* [Task instructions]: Set down the line that has "Click the checkmark" and each line beneath it, through the last line of the entries, exactly and with no others.
── Supplied material
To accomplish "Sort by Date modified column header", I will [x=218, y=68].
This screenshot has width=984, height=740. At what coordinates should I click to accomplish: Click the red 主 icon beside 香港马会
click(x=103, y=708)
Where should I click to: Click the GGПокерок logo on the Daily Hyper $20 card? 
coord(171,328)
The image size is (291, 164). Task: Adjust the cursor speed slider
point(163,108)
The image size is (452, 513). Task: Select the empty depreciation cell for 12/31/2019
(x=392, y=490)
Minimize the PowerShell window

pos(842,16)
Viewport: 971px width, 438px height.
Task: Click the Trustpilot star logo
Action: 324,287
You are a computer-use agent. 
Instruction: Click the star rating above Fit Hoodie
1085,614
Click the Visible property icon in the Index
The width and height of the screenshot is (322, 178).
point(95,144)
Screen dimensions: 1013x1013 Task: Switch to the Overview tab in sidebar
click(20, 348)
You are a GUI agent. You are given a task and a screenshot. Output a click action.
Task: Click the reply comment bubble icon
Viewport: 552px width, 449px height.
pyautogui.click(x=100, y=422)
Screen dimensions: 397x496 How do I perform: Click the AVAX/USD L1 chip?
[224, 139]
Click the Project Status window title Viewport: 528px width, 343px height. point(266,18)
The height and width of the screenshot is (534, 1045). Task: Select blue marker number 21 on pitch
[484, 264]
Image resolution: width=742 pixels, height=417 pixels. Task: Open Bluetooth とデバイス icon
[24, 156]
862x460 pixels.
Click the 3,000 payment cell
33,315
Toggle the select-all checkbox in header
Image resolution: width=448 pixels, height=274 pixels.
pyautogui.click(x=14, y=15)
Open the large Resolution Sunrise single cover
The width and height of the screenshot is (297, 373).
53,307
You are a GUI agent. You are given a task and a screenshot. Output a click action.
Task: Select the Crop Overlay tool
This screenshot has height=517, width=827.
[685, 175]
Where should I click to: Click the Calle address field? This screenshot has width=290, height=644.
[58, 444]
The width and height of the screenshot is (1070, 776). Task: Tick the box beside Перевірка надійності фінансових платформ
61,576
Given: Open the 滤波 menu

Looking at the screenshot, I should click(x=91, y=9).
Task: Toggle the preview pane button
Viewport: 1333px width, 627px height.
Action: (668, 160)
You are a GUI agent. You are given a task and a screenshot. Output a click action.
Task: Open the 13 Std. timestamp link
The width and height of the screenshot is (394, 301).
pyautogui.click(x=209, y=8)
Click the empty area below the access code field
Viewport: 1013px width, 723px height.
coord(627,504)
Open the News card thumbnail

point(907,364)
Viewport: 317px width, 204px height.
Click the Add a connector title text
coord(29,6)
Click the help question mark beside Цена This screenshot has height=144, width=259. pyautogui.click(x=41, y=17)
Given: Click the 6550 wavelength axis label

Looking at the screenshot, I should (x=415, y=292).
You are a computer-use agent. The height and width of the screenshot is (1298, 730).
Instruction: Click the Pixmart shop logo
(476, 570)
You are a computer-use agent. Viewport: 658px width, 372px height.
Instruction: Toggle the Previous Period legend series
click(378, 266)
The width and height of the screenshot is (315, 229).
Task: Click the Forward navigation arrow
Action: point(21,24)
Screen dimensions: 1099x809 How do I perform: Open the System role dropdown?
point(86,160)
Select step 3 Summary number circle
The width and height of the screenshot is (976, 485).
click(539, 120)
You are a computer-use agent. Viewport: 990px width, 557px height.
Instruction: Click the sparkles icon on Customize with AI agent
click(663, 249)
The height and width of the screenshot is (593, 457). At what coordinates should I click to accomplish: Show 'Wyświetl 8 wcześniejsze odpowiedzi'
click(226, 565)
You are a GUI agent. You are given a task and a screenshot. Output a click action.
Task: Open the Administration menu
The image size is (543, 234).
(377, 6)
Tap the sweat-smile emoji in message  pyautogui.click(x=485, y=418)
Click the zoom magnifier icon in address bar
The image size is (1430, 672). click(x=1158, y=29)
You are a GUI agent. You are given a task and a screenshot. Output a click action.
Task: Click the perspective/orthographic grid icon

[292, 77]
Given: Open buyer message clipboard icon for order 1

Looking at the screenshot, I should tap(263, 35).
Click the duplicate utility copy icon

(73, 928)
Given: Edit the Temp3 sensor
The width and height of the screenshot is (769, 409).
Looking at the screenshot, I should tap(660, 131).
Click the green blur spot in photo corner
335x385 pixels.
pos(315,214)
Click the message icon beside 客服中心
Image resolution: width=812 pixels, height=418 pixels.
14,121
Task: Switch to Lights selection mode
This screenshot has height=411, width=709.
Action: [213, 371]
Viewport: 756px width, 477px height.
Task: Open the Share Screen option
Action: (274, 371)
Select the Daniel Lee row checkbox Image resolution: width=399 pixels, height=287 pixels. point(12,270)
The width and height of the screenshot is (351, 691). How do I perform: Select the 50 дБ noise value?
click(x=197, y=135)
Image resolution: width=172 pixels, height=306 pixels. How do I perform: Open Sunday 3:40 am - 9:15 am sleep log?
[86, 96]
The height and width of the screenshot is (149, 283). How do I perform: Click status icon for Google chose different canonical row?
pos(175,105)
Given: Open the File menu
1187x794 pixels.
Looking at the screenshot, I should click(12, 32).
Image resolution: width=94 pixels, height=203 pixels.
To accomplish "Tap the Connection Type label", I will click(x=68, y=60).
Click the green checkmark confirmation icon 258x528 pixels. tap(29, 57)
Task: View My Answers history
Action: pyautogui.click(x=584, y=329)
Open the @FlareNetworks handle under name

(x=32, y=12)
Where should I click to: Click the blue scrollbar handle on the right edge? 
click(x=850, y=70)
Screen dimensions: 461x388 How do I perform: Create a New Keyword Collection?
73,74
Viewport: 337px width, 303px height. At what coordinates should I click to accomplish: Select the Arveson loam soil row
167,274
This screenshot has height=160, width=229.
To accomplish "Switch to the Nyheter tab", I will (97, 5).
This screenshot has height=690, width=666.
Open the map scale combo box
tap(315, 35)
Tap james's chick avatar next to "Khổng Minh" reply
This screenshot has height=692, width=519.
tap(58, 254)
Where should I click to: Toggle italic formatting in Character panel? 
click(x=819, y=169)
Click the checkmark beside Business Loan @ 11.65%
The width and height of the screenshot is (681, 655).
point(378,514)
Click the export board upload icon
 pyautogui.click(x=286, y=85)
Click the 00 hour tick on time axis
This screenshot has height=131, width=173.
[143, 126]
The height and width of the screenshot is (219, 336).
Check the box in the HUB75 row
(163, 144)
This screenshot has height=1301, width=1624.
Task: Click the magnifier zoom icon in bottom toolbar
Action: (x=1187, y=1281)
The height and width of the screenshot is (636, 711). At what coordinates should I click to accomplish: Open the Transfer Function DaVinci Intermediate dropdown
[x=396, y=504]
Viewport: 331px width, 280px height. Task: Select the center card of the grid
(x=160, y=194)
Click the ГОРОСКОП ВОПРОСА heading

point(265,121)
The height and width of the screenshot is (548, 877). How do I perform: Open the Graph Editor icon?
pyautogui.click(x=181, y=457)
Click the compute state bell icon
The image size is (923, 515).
────
* [Response to this task]:
Click the checkmark beside Business Loan @ 11.65%
The width and height of the screenshot is (681, 655).
point(378,514)
Click the export board upload icon
 pyautogui.click(x=286, y=85)
Click the 00 hour tick on time axis
This screenshot has height=131, width=173.
[143, 126]
The height and width of the screenshot is (219, 336).
Check the box in the HUB75 row
(163, 144)
This screenshot has height=1301, width=1624.
Task: Click the magnifier zoom icon in bottom toolbar
Action: (x=1187, y=1281)
The height and width of the screenshot is (636, 711). At what coordinates should I click to accomplish: Open the Transfer Function DaVinci Intermediate dropdown
[x=396, y=504]
Viewport: 331px width, 280px height. Task: Select the center card of the grid
(x=160, y=194)
Click the ГОРОСКОП ВОПРОСА heading

point(265,121)
The height and width of the screenshot is (548, 877). How do I perform: Open the Graph Editor icon?
pyautogui.click(x=181, y=457)
Click the compute state bell icon
The image size is (923, 515).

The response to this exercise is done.